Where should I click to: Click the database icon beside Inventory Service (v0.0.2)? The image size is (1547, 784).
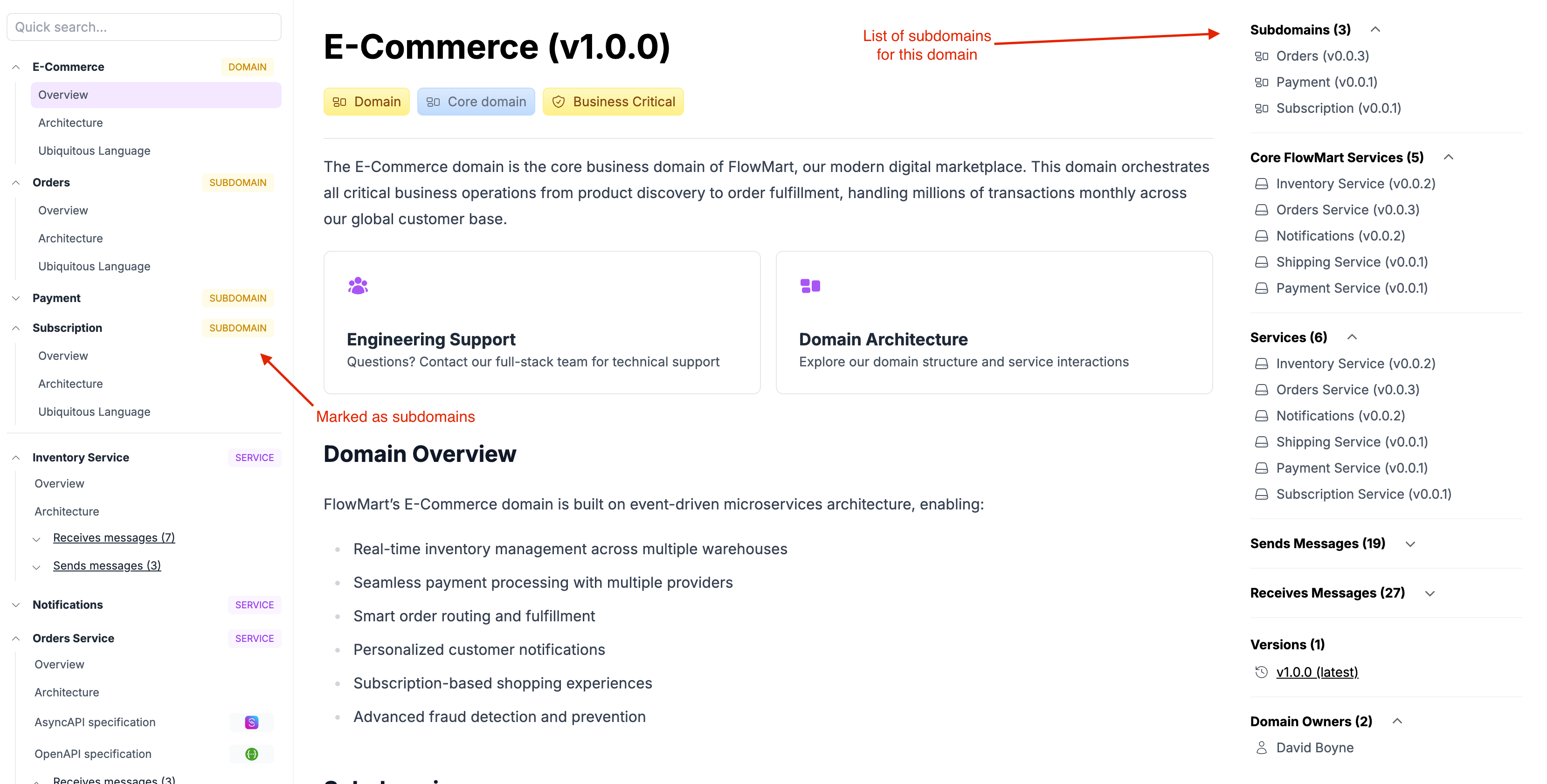click(1263, 184)
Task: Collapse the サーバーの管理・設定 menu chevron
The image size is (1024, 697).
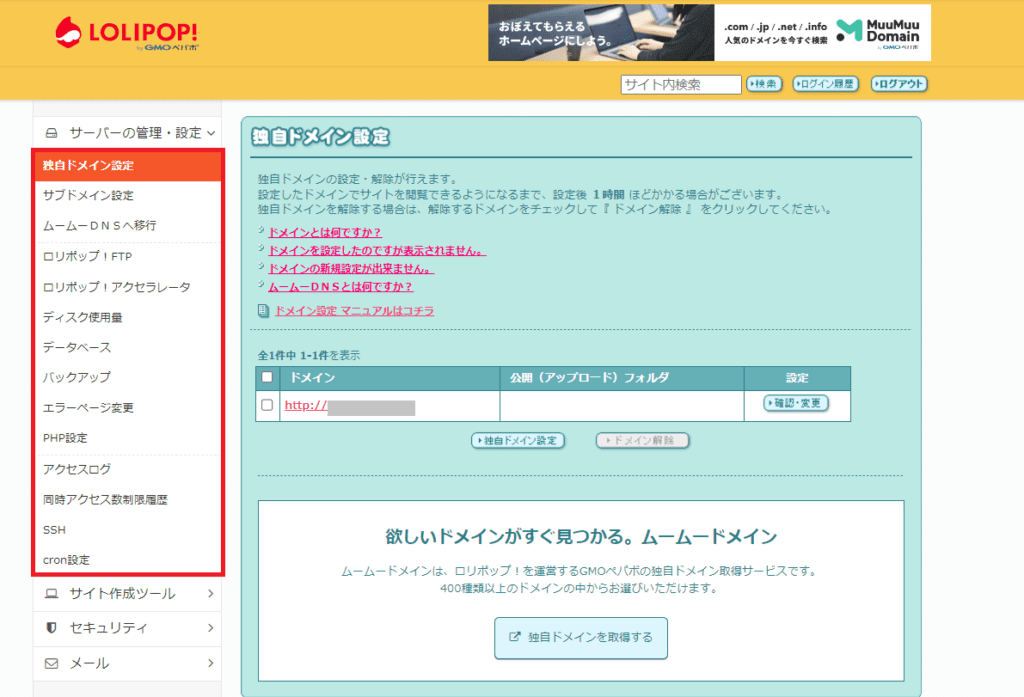Action: coord(211,133)
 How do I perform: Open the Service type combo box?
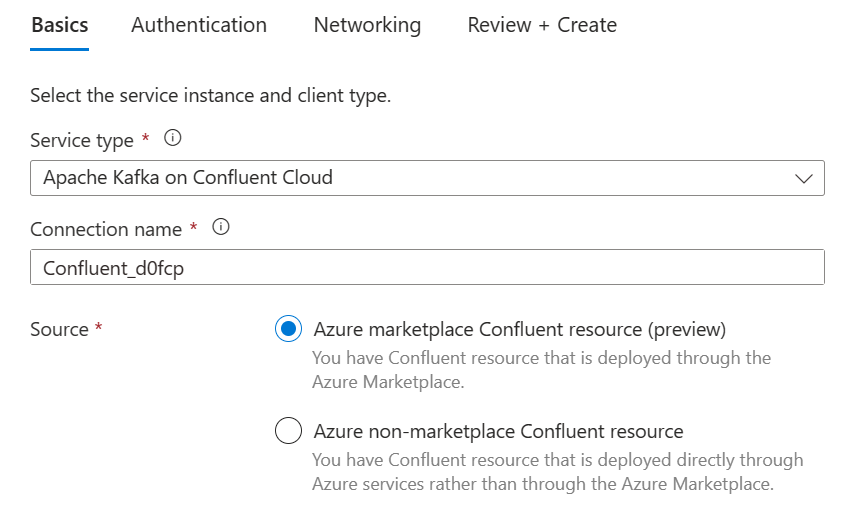427,178
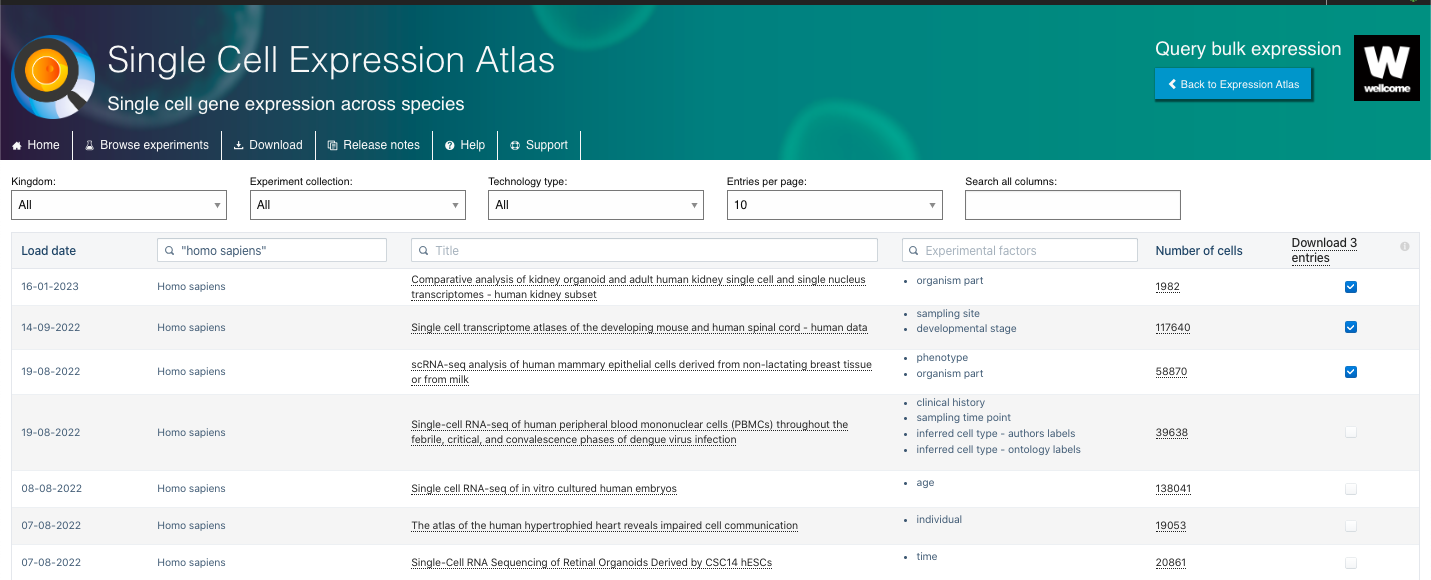1431x580 pixels.
Task: Open the Experiment collection dropdown
Action: pos(357,205)
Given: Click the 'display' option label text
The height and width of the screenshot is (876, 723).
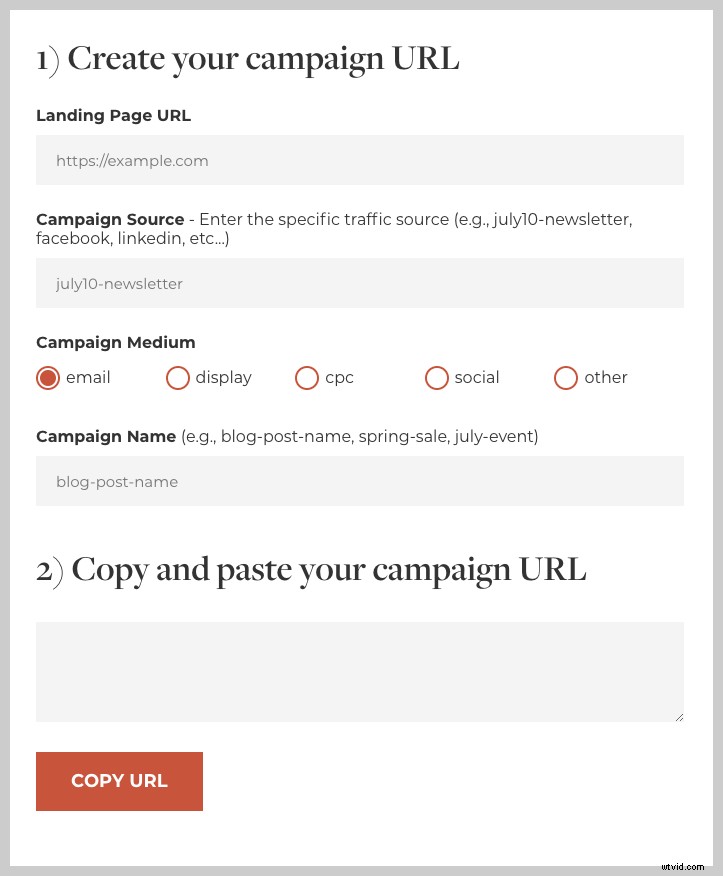Looking at the screenshot, I should click(224, 378).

## TASK STATEMENT
All that is needed is an exact copy of the entries above, minus the pictures.

## YOUR SOLUTION
Where should I click to: Click the database icon beside Inventory Service (v0.0.2)? The image size is (1547, 784).
click(1263, 184)
Task: Collapse the サーバーの管理・設定 menu chevron
The image size is (1024, 697).
Action: coord(211,133)
 How do I perform: Open the Service type combo box?
427,178
1431x580 pixels.
Task: Open the Experiment collection dropdown
Action: pos(357,205)
Given: Click the 'display' option label text
The height and width of the screenshot is (876, 723).
Looking at the screenshot, I should click(224, 378).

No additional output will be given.